++++ Texto
EVANGELHO – BOAS NOVAS
A palavra evangelho não foi criada por Jesus nem por seus discípulos.
Era uma palavra de uso comum nas comunidades antigas. As guerras entre
os povos eram constantes. As dificuldades de comunicação entre os
guerreiros e suas cidades de origem eram muito grandes. As famílias,
principalmente, aguardavam ansiosamente por notícias de seus filhos nos
campos de batalha. O meio utilizado para isso era o envio de
mensageiros, os quais traziam notícias sobre o sucesso ou fracasso dos
soldados. A chegada do mensageiro era muito esperada. Quando ele chegava
com boas notícias, então recebia uma recompensa por seu esforço. Esse
presente era chamado "evangelho". Era também realizada uma festa
comemorativa, que também passou a ser chamada "evangelho".
Jesus é o mensageiro de Deus que veio anunciar sua própria vitória sobre
as forças das trevas e a libertação do homem. Assim, no Novo Testamento,
a palavra evangelho adquire o significado de mensagem da salvação
através da obra de Cristo a favor do homem (Mt.4.23; 24.14). A tradição
cristã estende esse significado, usando a palavra evangelho para
identificar cada um dos quatro primeiros livros do Novo Testamento, os
quais apresentam relatos sobre a vida de Cristo. Assim, surge o uso
plural da palavra. Nos tempos da igreja primitiva, isso seria
considerado absurdo, uma vez que, para os primeiros cristãos, o
evangelho era único. Outro evangelho seria considerado anátema. Como
então poderia haver evangelhos? Entretanto, tal designação para os
quatro evangelhos se firmou e se tornou definitiva.
ASPECTOS GERAIS DOS QUATRO EVANGELHOS
Pluralidade – Poderíamos ter 1 evangelho nas Escrituras e isso
poderia ser satisfatório. Contudo, Deus quis que fossem quatro. Esta
pluralidade tem sua razão de ser e seu objetivo. Um dos motivos nos
parece ser o valor do número de testemunhas. A lei mosaica determinava
que o testemunho contra alguém deveria ser dado por duas ou três pessoas
e nunca por uma só (Dt.17.6). O mesmo princípio é utilizado por Cristo
em Mt.18.16. O número de testemunhas é importante na determinação da
veracidade de um fato. Assim, era importante que duas ou três
testemunhas dessem testemunho sobre a vida, a morte e a ressurreição de
Jesus. Nos processos jurídicos as testemunhas continuam sendo muito
importantes até hoje. Em muitos casos não é possível a prova científica.
++++++++
++++ Dados
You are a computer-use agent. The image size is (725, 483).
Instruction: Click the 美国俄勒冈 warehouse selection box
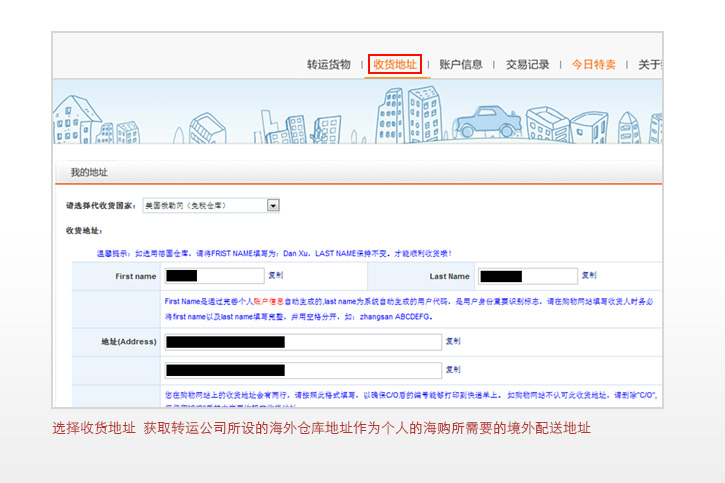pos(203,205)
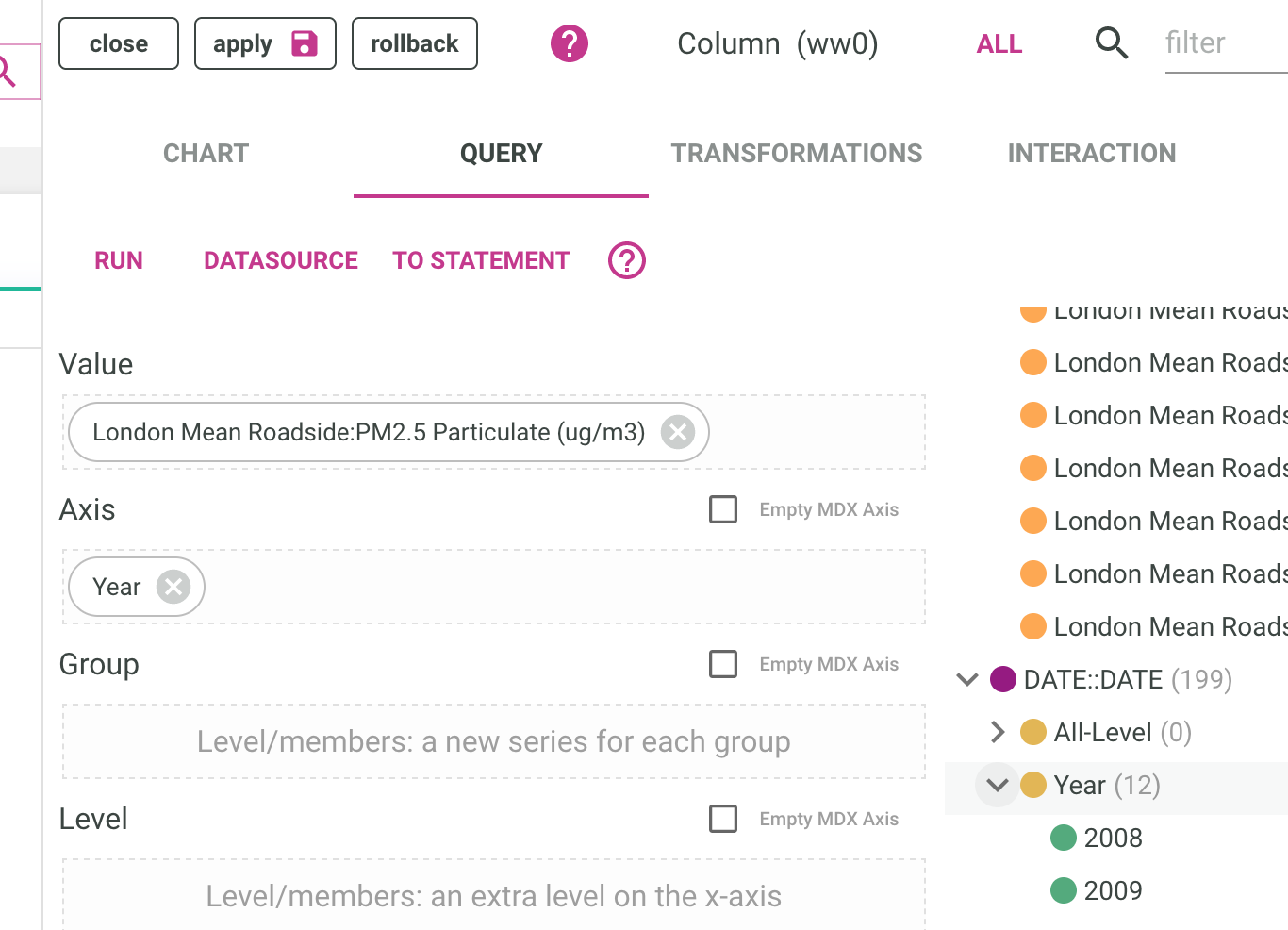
++++++++
* _Tarefas_:
1. Responda com base no texto sobre o evangelho:
(a) Que nome recebia o presente dado ao mensageiro que chegava com boas notícias?
(b) Segundo a tradição cristã, que livros a palavra evangelho passou a identificar?
(c) De acordo com a lei mosaica, quantas pessoas deviam dar o testemunho contra alguém?
2. Liste todas as referências bíblicas citadas no texto sobre o evangelho, na forma em que aparecem.
3. Atualize o trecho do texto sobre o evangelho que começa em "Jesus é o mensageiro" e segue até "se tornou definitiva.", trocando "Novo Testamento" por "Nova Aliança".

* _Respostas_:
1.
(a) Era chamado "evangelho".
(b) Cada um dos quatro primeiros livros do Novo Testamento, que contam a vida de Cristo.
(c) Duas ou três pessoas, e nunca uma só.

2.
Mt.4.23
24.14
Dt.17.6
Mt.18.16

3.
Jesus é o mensageiro de Deus que veio anunciar sua própria vitória sobre
as forças das trevas e a libertação do homem. Assim, no Nova Aliança,
a palavra evangelho adquire o significado de mensagem da salvação
através da obra de Cristo a favor do homem (Mt.4.23; 24.14). A tradição
cristã estende esse significado, usando a palavra evangelho para
identificar cada um dos quatro primeiros livros do Nova Aliança, os
quais apresentam relatos sobre a vida de Cristo. Assim, surge o uso
plural da palavra. Nos tempos da igreja primitiva, isso seria
considerado absurdo, uma vez que, para os primeiros cristãos, o
evangelho era único. Outro evangelho seria considerado anátema. Como
então poderia haver evangelhos? Entretanto, tal designação para os
quatro evangelhos se firmou e se tornou definitiva.